Dynamics are also a big part of the album, from the softer and more melodic side displayed in songs such as the haunting “Suicide Veil” and “Far Away” to the heavier more intense passages in songs such as “The Beloved” and “Cries On The Wind” which almost resemble The Tragically Hip, it all adds up to truly make the listener feel what the emotions the band is channeling in their songs. Singer Vincent Cavanagh’s voice is truly amazing, ranging from soft whispers to haunting screams he sounds like he every word is really coming from the depths of his heart, even though he doesn’t have a spectacular technique as a vocalist.
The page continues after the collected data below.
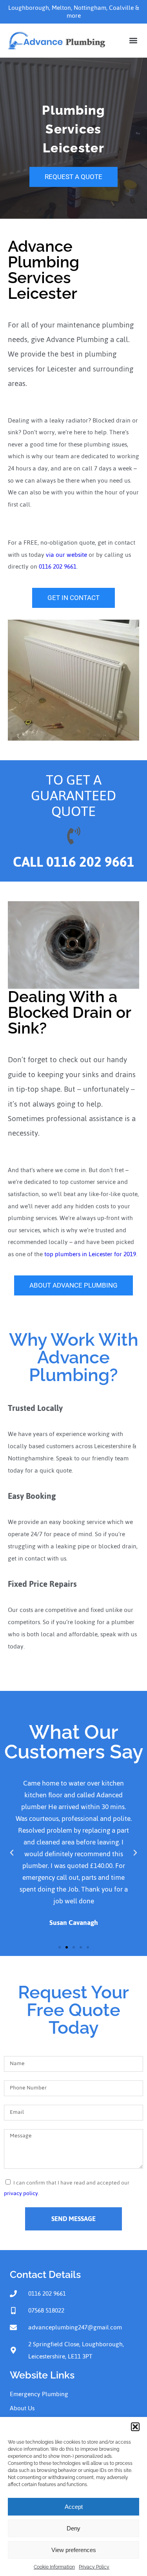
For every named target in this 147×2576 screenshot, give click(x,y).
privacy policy (21, 2193)
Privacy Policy (94, 2567)
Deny (73, 2528)
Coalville (121, 8)
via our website (66, 555)
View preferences (73, 2550)
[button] (135, 2427)
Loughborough (28, 8)
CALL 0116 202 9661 (73, 862)
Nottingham (90, 8)
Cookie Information (54, 2567)
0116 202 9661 (57, 566)
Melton (61, 8)
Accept (74, 2506)
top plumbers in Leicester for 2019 (90, 1254)
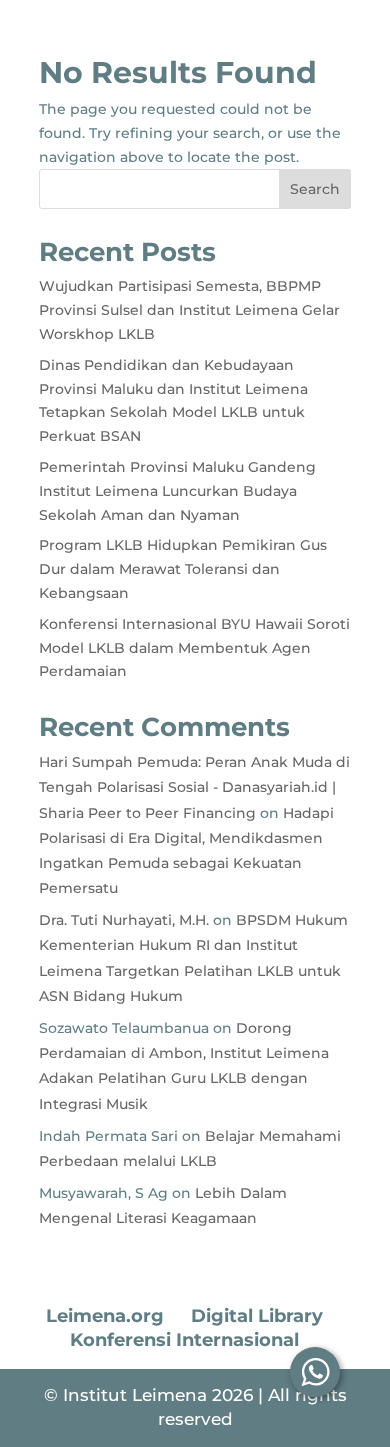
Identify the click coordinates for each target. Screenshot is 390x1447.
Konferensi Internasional (184, 1340)
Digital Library (257, 1316)
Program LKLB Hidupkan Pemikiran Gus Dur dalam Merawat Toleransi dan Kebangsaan (183, 569)
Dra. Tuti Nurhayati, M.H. (124, 920)
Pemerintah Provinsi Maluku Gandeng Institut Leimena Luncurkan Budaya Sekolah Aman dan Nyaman (177, 491)
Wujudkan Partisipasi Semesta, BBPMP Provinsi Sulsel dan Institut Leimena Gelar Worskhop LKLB (189, 310)
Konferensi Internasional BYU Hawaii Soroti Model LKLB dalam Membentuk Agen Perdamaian (194, 648)
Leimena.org (105, 1316)
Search (315, 189)
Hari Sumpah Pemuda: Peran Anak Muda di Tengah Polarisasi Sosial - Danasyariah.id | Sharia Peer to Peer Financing (194, 787)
The album’s golden moment comes early, in the form of the title track trilogy, a plethora of influences and styles, ranging from late 80’s no wave, to alt rock, all the way through Pink Floyd and flower power psychodelia, summing up the album’s essence perfectly. Anathema pulls the soft-loud game flawlessly executing the right amounts of intensity in all the right places, not only musically but lyrically, the words seem to be perfectly written to fit in with the dynamics of the music and the emotional strength of Cavanagh’s voice.
Perhaps the album’s only flaw is “Hope” a boring track with an extremely annoying guitar line that is only saved by its lyrics and Cavanagh’s intense vocal delivery. However the fact that this track is a cover and that the original song is equally stressful only helps to reinstate the fact that with “Eternity” Anathema, against all odds, changed their style drastically and made a truly classic album in the process.
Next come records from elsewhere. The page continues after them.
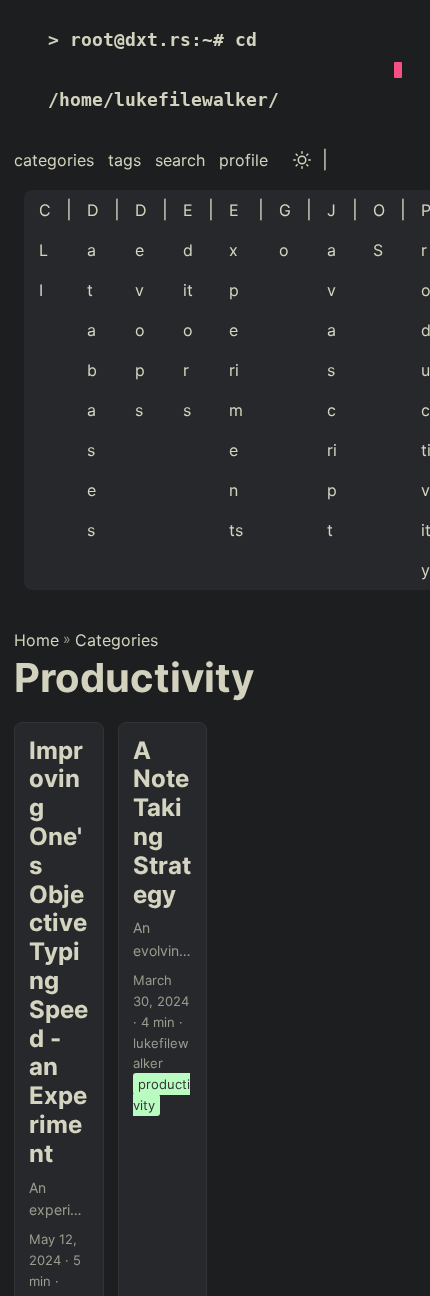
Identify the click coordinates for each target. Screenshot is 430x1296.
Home (36, 640)
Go (285, 230)
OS (379, 230)
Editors (188, 310)
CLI (45, 250)
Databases (93, 370)
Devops (141, 310)
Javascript (332, 370)
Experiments (236, 370)
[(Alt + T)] (302, 160)
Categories (116, 640)
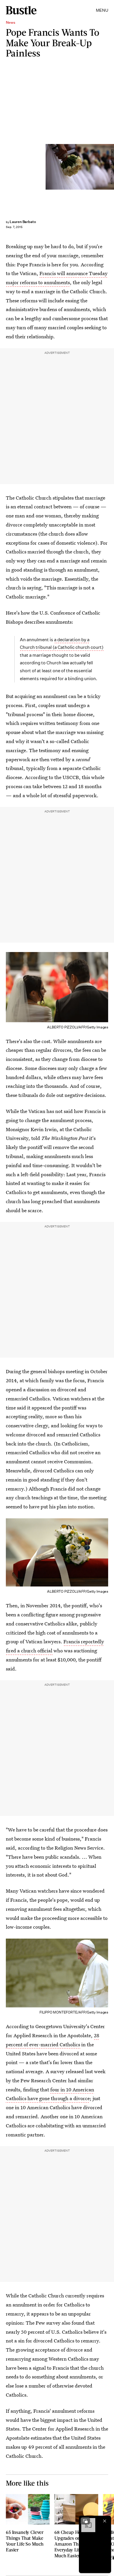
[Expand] (85, 2520)
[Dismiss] (104, 2520)
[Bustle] (21, 10)
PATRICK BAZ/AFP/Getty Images (111, 166)
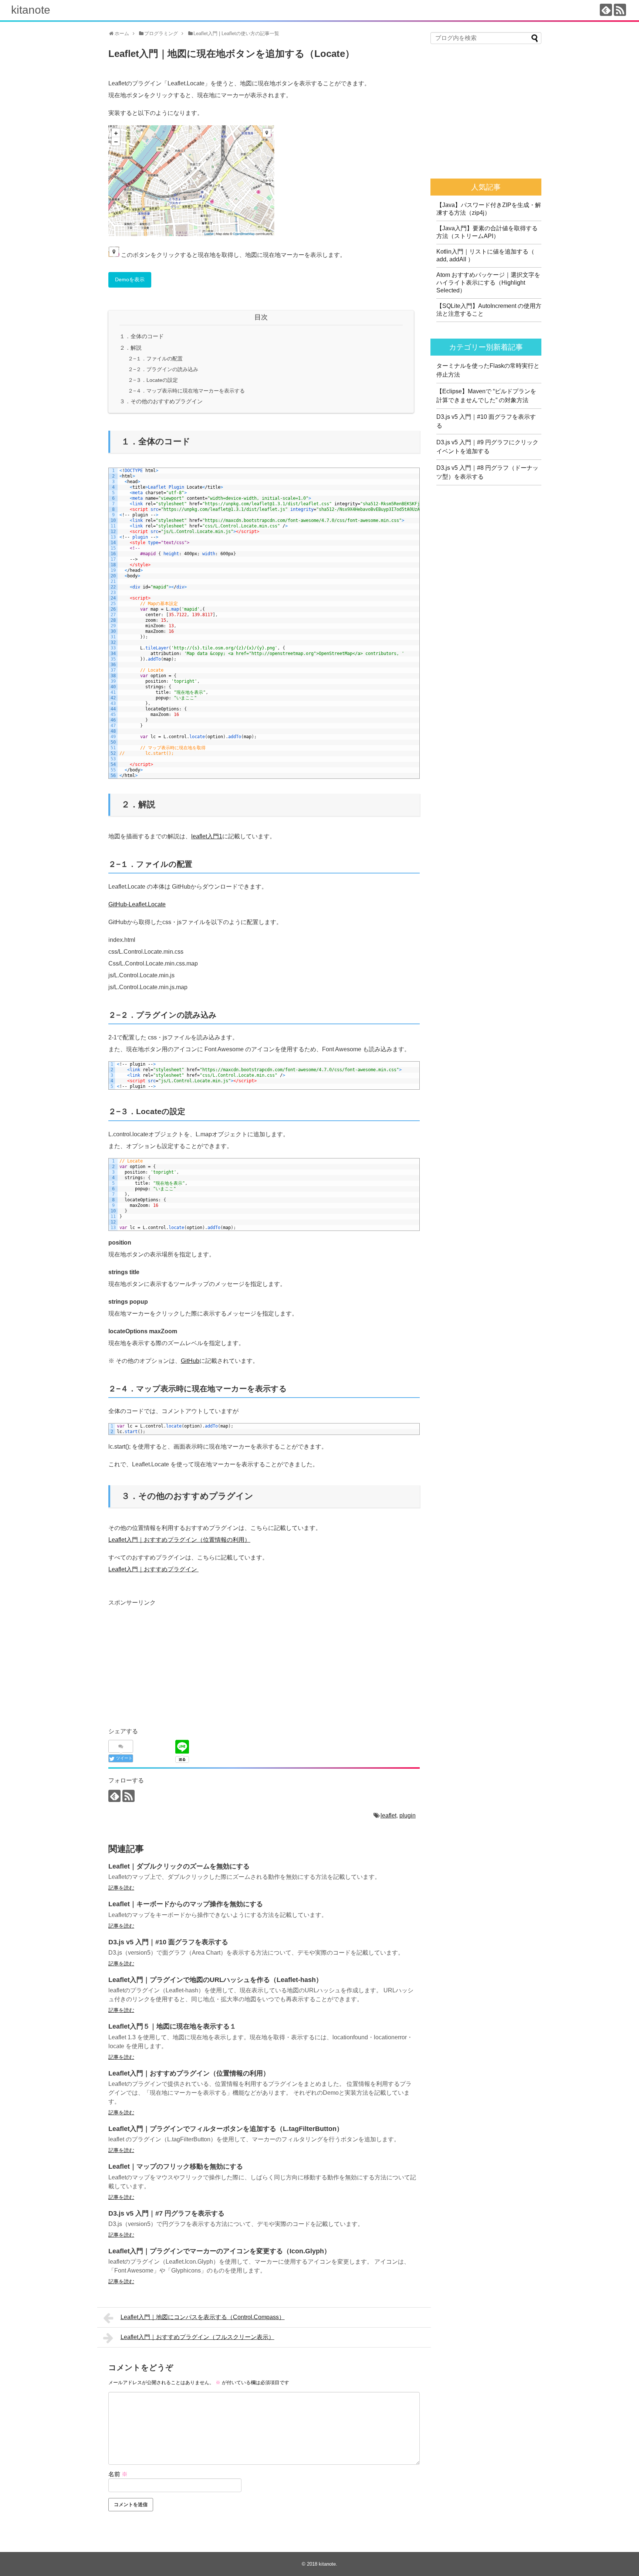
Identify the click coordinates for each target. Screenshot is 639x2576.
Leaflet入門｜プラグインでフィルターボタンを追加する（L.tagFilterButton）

your intro is off, my dying bride still have loads of melancholy, and paradise lost never made synth pop music, maybe synth rock if anything
also, for a classic rating, the review is really short, and aside from describing what it sounds like, there's nothing here. you should incorporate throughout the review what makes this a classic and what the band was trying to get across with the song/album. I wont neg but I just think this is lacking
Yeah, the review isn't bad especially since the album needed one. I don't really enjoy this album too often. I think his vocals are still kind of bad here, and the music is boring. It's not til "Judgement" that I started enjoying their change in direction.
This was my first Anathema CD which was immediate after downloading Angelica and The Beloved. I assumed the material would follow this pattern of atmospheric, yet emotionally intense melo-metal. I kind of feel like i should have been a bit more apprehensive with this purchase as there is way too much emphasis on building up to a climatic moment, with the first few minutes being a real test of patience.
Don't get me wrong, Far Away proves this can be done with an exceptional level of effectiveness, but in a way this CD becomes extremely redundant for me. There are a definate few times where i felt this band just made songs drone on until the inevitable climax just to see how many times they could get away with it. With that said, the few songs that really grab your attention do so with such a level of class that i still recommend it for people who aren't impatient with their metal.
Best Tracks: Angelica, The Beloved, Eternity pt.1, Far Away, Ascension
To be honest, out of all of their albums Alternative 4 is the one I've given the least amount of attention. I kind of grew away from them after this album and didn't check them out again until Judgement.